Le bilan a été triste, des deux côtés, après des affrontements où des armes à feu et des armes blanches ont été abondamment mises à contribution pour faire du mal à l’adversaire. Qu’a-t-il bien pu se passer pour que des hommes et des femmes, sans doute paisibles de nature, se massacrent en cette nuit d’horreurs ? Quel est le démon qui a bien pu s’emparer de ces voisins qui, auparavant, vivaient certainement dans une harmonie qui faisait probablement fi de cette séparation artificielle que les hommes de la ville appellent frontière ? Quel monstre de la division a pu déjouer la vigilance des villageois à la frontière pour endeuiller de part et d’autre, des familles heureuses jusque-là de partager joies et peines quotidiennes ?
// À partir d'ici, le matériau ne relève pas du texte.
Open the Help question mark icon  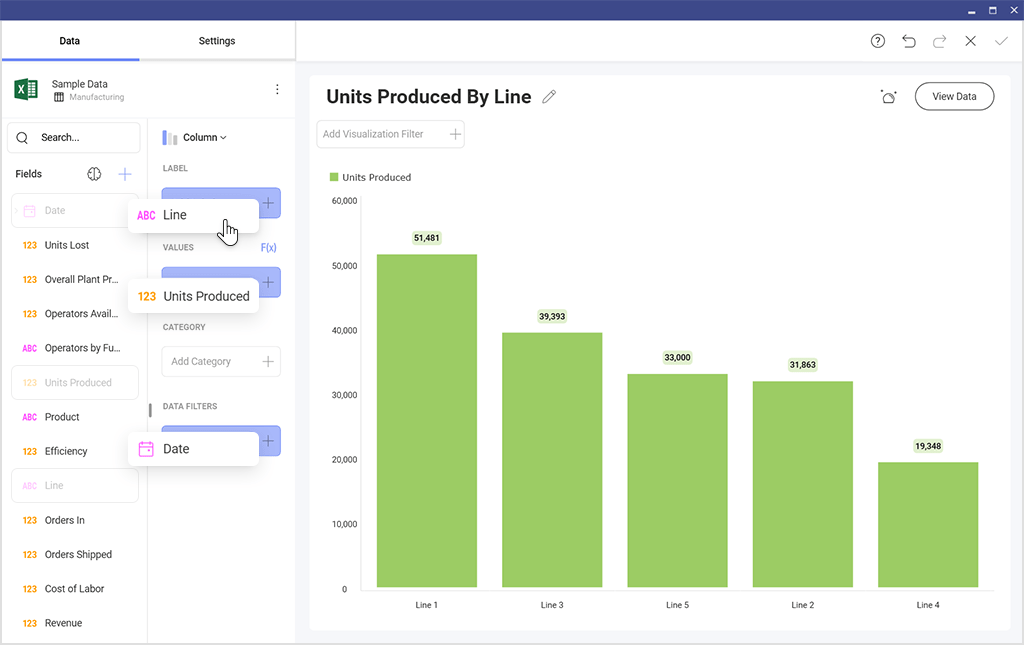point(878,41)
C’est tout le problème des Etats africains découpés sans ménagement par des limites imposées sans aucune considération sociologique et historique par les colons. Cette balkanisation aux conséquences nombreuses et tout autant graves, a notamment séparé des familles et des communautés. Celles-ci n’ont d’autre choix, administrativement parlant, que celui d’appeler leur propre frère ou soeur étranger, du fait de sa nationalité. Sinon, le Mali et le Burkina, de même que le Togo et le Bénin pourraient constituer une et unique entité territoriale que personne ne crierait au scandale. Heureusement pour l’Afrique, les populations tiennent très peu compte de ces frontières et vivent toujours comme au sein d’une seule communauté, où tout se partage, même le sel de cuisine.
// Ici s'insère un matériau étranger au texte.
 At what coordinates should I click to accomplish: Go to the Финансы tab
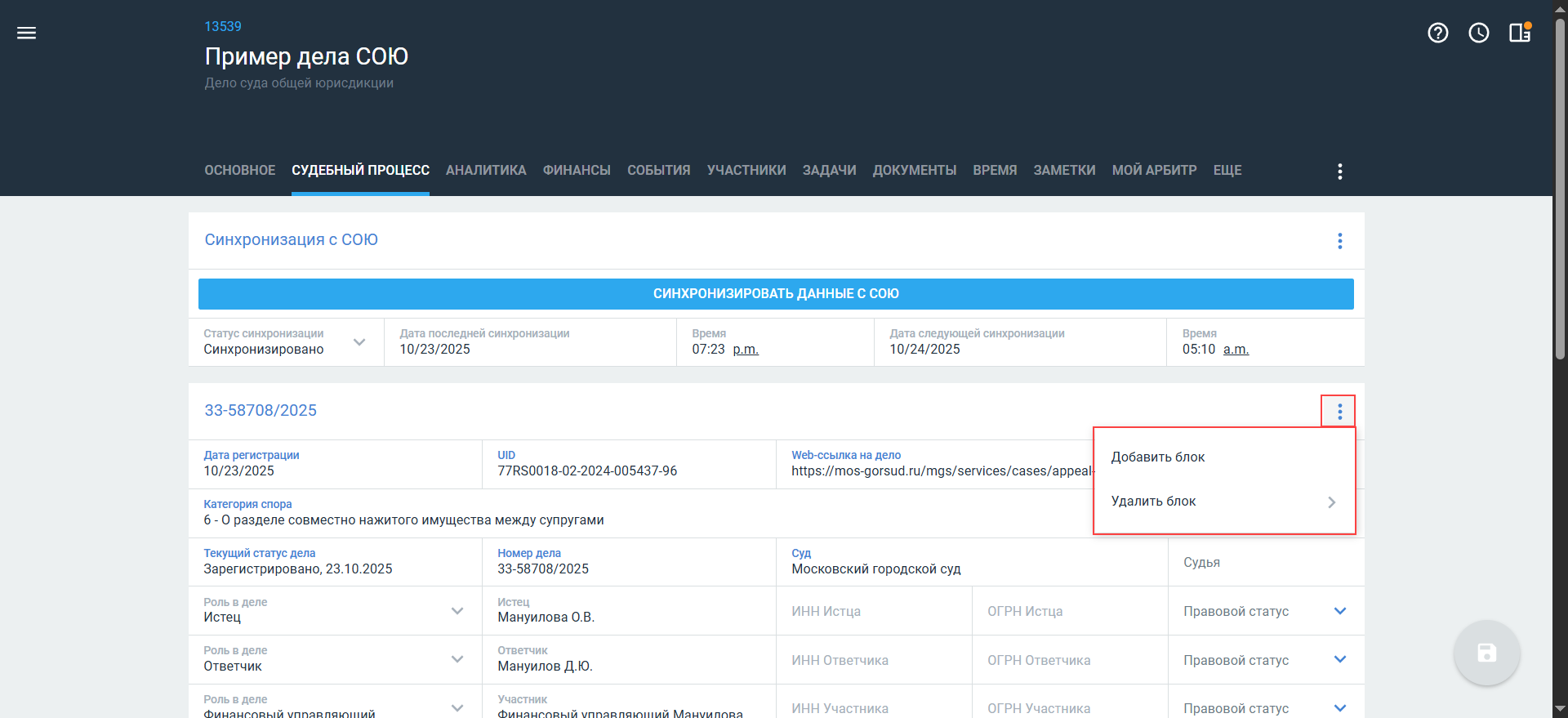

Malheureusement, tout comme la langue et les dents qui sont contraintes à cohabiter à vie s’entrechoquent de temps à autre, les populations aux frontières connaissent elles aussi des heurts, parfois violents. Du reste, ces violences ne sont pas l’apanage des populations aux frontières et ne doivent donc pas prendre plus d’envergure que les querelles entre habitants de quartiers différents ou entre agriculteurs et éleveurs d’un même pays. Au Burkina, plusieurs conflits de ce genre ont été enregistrés à plusieurs reprises et quand les politiciens se sont mêlés, ils sont passés de phénomènes épisodiques, à des confrontations récurrentes, selon les intérêts en jeu.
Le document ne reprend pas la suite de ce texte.